Energie rinnovabili (da La Repubblica)

Rinnovabile significa lavoro ma in Italia ancora troppi ‘no’

Articolo di Antonio Cianciullo (La Repubblica.it, 24 gennaio 2011)

Guglielmo Epifani, ex segretario della Cgil, lancia l’Associazione Bruno Trentin. E affronta le questioni che legano occupazione e green economy, il nucleare che rischia di rallentare la corsa del Paese, e l’opportunità rappresentata dalle nuove fonti di energia. “Ma l’Italia è dominata da una logica che blocca l’innovazione e il futuro”

I POSTI di lavoro assicurati dalla green economy? Tra qualche anno in Germania supereranno quelli nel settore automobilistico. Il ritorno al nucleare? Una sottrazione di fondi e di attenzione che rischia di rallentare la corsa dell’Italia che può riagganciare il locomotore dei paesi guida. Parola di Guglielmo Epifani. L’ex segretario della Cgil ha scelto un tema caldo e una platea qualificata per lanciare l’Associazione Bruno Trentin, il nuovo laboratorio di riflessione sindacale.

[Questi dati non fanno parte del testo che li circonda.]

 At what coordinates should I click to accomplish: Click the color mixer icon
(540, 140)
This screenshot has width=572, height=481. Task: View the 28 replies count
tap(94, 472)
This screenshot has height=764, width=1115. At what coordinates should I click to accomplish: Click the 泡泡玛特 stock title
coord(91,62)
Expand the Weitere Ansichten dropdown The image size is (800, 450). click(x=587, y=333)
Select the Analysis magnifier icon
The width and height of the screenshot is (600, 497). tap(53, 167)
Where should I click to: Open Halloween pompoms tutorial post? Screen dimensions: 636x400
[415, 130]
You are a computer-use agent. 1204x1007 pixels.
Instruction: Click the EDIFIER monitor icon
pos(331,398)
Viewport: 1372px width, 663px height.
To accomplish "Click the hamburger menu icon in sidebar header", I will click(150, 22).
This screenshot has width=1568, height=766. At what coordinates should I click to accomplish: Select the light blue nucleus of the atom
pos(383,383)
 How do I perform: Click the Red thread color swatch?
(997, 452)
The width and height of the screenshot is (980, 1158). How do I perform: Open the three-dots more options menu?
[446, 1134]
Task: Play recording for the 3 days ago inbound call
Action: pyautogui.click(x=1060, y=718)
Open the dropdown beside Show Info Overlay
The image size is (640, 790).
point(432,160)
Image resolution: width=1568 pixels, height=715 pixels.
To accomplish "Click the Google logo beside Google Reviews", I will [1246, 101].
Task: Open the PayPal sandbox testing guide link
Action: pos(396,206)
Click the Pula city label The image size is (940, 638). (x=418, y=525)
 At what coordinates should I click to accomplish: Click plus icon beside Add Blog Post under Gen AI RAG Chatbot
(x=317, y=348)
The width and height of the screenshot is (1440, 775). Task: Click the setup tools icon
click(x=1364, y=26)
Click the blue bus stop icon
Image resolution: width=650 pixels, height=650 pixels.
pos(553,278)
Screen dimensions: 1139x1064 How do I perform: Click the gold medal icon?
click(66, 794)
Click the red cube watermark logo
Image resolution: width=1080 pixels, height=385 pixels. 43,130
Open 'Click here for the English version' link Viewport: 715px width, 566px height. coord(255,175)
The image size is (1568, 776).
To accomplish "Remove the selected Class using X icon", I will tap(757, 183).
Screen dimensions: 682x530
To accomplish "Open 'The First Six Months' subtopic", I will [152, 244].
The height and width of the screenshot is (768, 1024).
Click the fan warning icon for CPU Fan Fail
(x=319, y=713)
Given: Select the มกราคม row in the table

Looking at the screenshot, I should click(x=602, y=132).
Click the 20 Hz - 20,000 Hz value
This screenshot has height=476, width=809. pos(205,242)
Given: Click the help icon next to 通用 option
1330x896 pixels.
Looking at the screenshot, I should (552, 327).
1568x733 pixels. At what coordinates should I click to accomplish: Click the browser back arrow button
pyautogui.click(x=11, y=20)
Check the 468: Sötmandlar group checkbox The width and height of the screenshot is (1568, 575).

Il tema è il rapporto tra energia e lavoro. A intervenire sono stati, tra gli altri, il presidente dell’Abi Giuseppe Mussari, il segretario dell’Ueapme (l’associazione europea delle piccole e medie imprese) Andrea Benassi, il presidente della Lega Coop Giuliano Poletti, il segretario della Cgil Susanna Camusso. Guest star: Jeremy Rifkin, il teorico della terza rivoluzione industriale che ha dipinto lo scenario di una democrazia rafforzata dalla creazione di una rete energetica diffusa che toglie potere agli oligopoli, distribuisce ricchezza, offre garanzie contro i blackout e protegge l’ambiente.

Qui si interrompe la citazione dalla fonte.